══ Recorded information ══

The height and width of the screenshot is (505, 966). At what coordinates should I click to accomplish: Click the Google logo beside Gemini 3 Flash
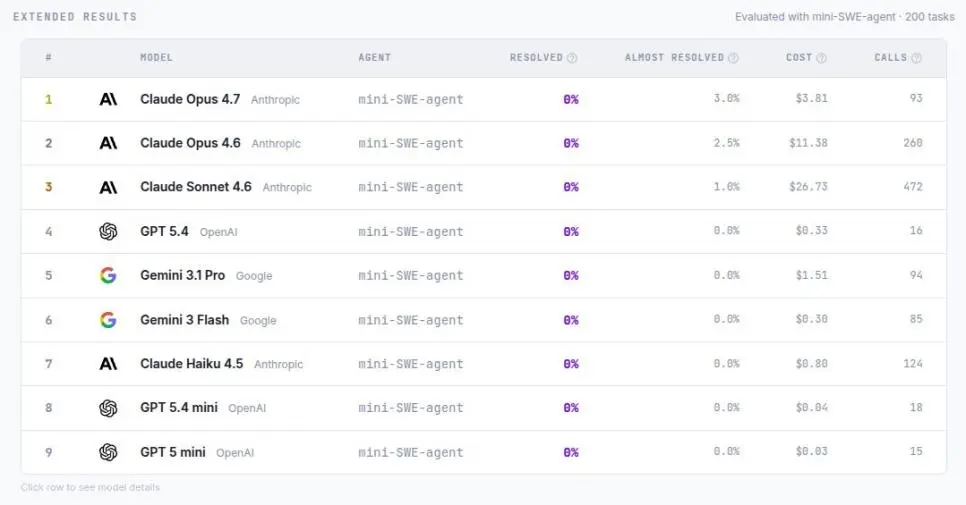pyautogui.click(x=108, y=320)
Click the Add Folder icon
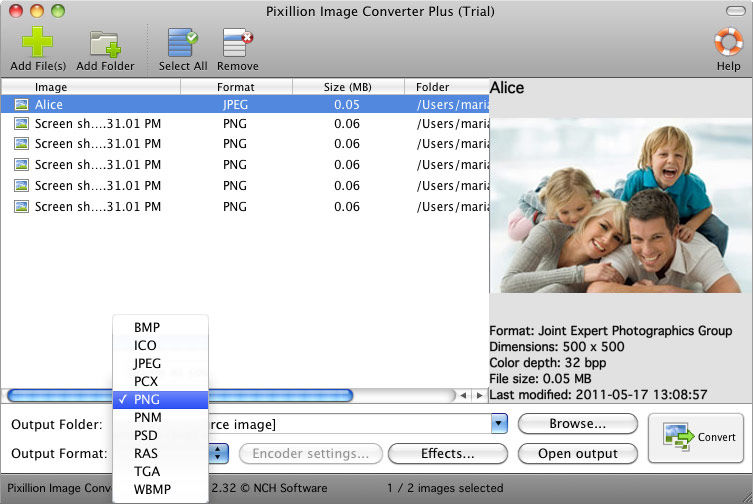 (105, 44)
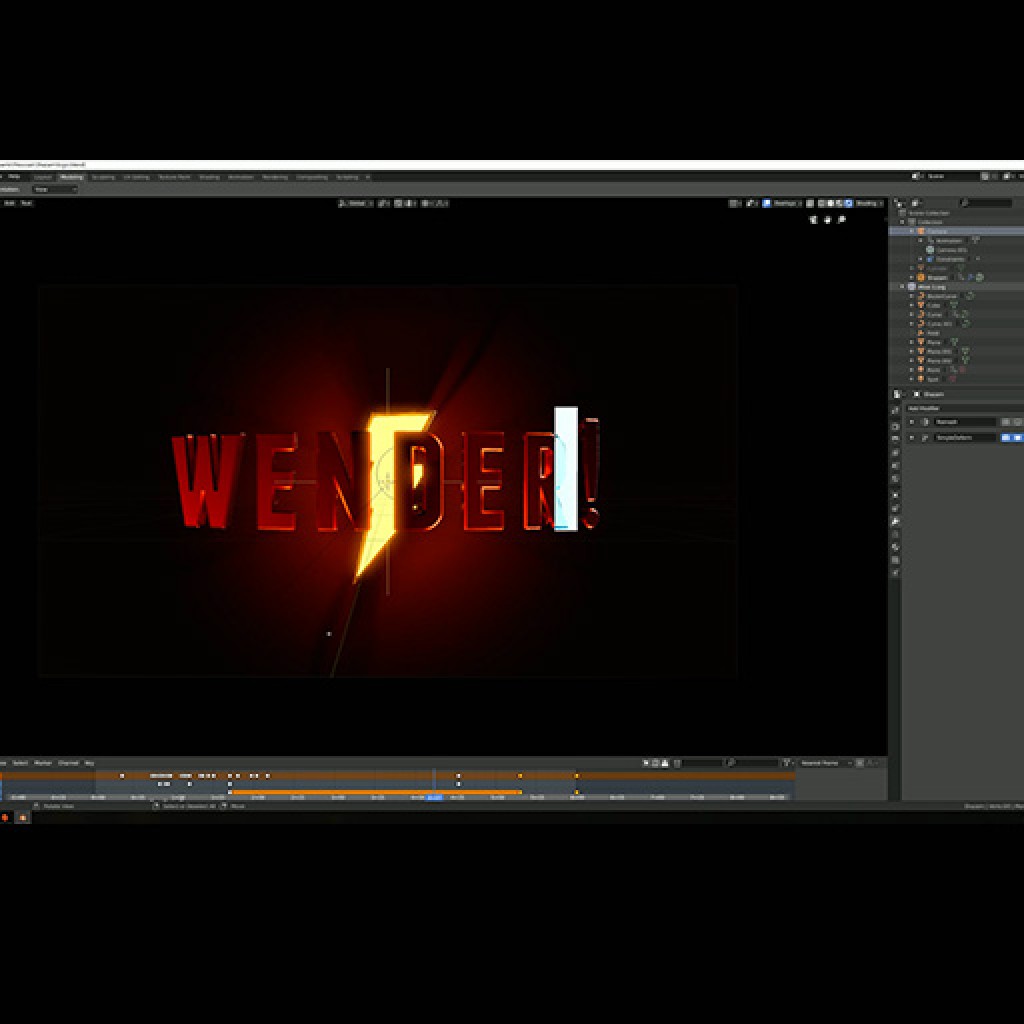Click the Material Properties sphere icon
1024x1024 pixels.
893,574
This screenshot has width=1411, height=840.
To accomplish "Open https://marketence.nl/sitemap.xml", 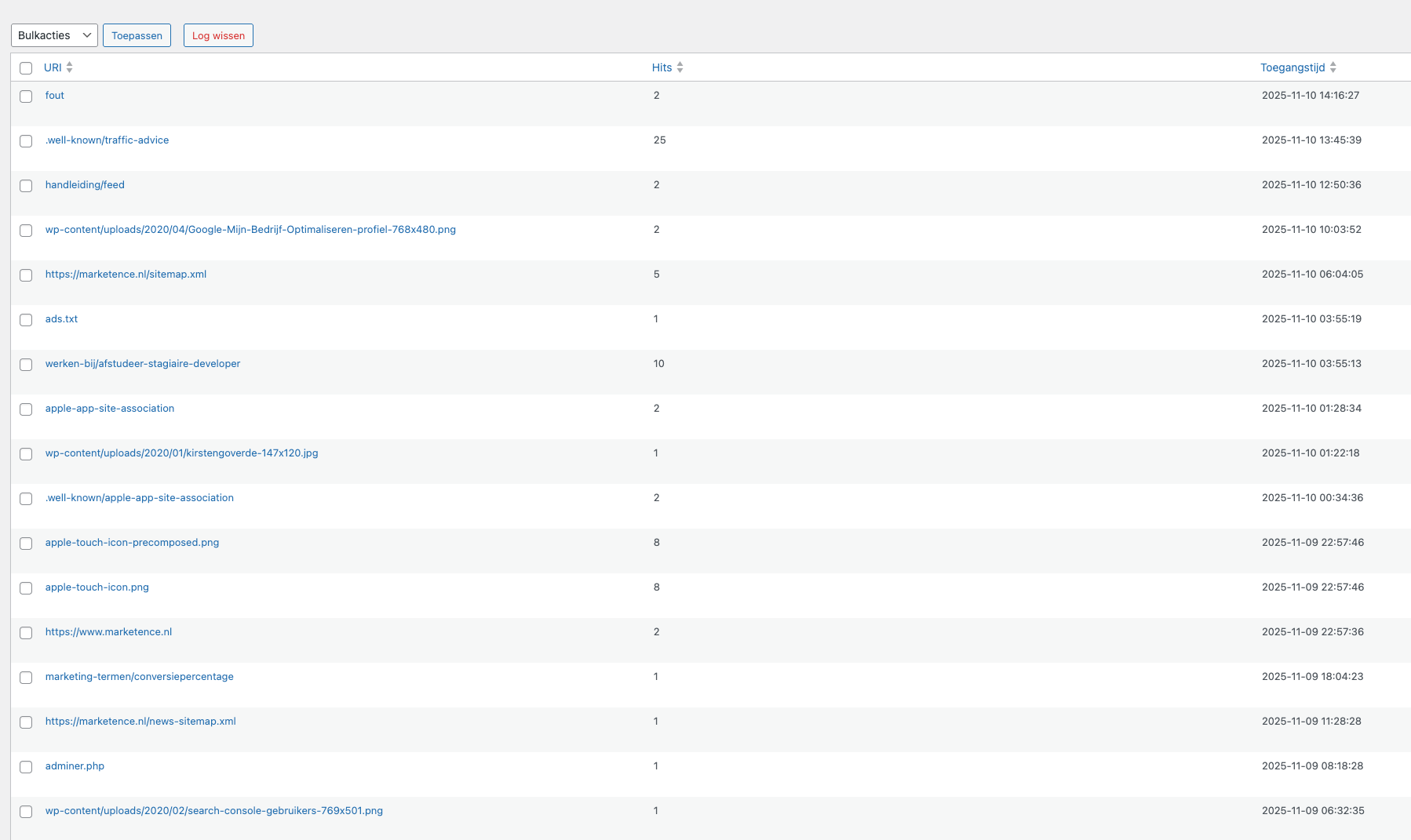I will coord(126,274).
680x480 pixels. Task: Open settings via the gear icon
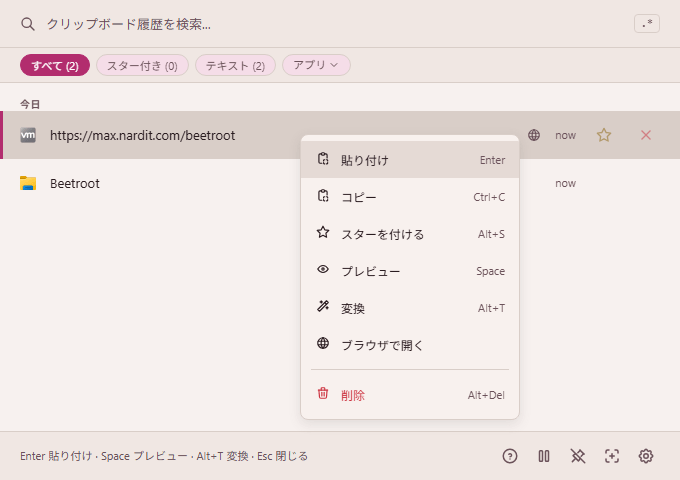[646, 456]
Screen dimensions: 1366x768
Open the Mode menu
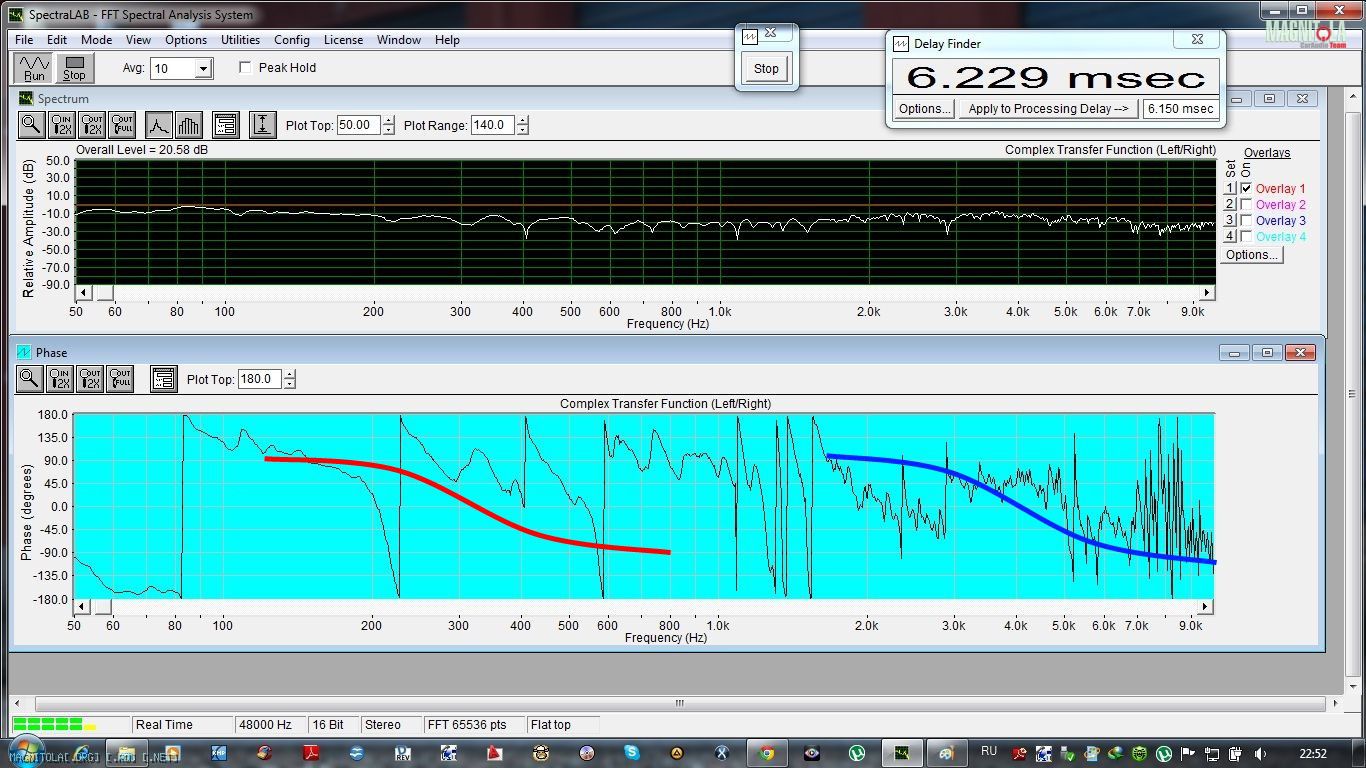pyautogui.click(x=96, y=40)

═══

Stated exercise - Pull out every line of the entries above that contains the word "height", and treat uppercase and lowercase as different.

Solved exercise -
The height and width of the screenshot is (505, 966). At what coordinates should I click to accomplish: Click the Google logo beside Gemini 3 Flash
This screenshot has width=1411, height=840.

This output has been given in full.